Single, blinded, randomized, controlled trial
50% of patients were lost to follow-up, the majority of which were because of death or terminal disease. At 12 months, statistically significant differences in physical functioning, emotional functioning, pain, swallowing, social contact, opening the mouth, coughing, and depressive symptoms were present. At 18 months, statistically significant differences in global quality of life, role functioning, emotional functioning, pain, swallowing, opening mouth, and depressive symptoms were present. At 24 months, statistically significant differences in emotional functioning and fatigue were present. Appointments were difficult to complete at times because of the clinic environment.
The NUCAI showed significant improvements for patients with head and neck cancer 24 months after completing treatment.
As a nurse-led intervention, this is a feasible option for patients with head and neck cancer desiring a problem-focused intervention for symptoms.
Andersen, B.L., DeRubeis, R.J., Berman, B.S., Gruman, J., Champion, V.L., Massie, M.J., . . . American Society of Clinical Oncology. (2014). Screening, assessment, and care of anxiety and depressive symptoms in adults with cancer: An American Society of Clinical Oncology guideline adaptation. Journal of Clinical Oncology, 32, 1605–1619.

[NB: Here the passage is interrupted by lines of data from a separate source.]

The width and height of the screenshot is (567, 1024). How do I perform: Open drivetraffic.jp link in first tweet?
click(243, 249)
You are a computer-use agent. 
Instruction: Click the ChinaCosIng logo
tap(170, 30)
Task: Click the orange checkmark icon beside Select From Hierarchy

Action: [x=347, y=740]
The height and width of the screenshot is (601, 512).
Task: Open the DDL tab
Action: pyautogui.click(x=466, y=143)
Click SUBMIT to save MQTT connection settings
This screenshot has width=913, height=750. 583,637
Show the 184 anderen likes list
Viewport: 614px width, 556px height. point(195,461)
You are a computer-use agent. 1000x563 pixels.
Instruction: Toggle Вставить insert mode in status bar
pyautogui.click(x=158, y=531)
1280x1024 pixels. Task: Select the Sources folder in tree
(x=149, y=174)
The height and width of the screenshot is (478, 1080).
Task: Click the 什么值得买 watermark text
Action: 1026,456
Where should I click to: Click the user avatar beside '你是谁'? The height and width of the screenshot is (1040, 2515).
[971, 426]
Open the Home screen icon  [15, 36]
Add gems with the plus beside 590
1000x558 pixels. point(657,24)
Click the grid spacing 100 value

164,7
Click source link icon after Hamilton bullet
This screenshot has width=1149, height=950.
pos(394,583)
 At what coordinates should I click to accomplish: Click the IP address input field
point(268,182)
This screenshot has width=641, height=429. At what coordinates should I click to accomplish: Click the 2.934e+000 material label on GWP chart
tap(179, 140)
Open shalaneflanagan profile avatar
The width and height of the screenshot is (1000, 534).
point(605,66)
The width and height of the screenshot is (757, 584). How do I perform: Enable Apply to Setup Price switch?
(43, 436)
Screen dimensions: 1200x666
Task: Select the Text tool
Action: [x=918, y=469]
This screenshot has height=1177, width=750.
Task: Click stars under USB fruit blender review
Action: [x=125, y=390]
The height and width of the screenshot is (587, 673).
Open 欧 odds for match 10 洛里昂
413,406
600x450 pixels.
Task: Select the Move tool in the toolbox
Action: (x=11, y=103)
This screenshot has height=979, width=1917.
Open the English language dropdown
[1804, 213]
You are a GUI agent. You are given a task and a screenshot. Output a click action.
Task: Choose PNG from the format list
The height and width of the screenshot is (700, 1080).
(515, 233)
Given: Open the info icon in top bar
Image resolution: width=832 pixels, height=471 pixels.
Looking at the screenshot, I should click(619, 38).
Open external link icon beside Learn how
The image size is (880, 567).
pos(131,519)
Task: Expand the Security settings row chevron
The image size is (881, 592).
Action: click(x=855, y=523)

The guideline provides an algorithm for the screening and assessment of anxiety, a care map for anxiety in adults with cancer, an algorithm for the screening and assessment of depression, a care map for depression in adults with cancer, the Patient Health Questionnaire (PHQ 9) symptom depression scale and generalized anxiety disorder (GAD) items, and selected measures for depression and anxiety (modified).
Nurses play a vital role in the early screening, assessment, and treatment of patients who may have significant symptoms of anxiety and depression. By screening and making appropriate referrals, we can impact the emotional, interpersonal, and financial costs for patients and reduce the economic impact for providers and the healthcare system.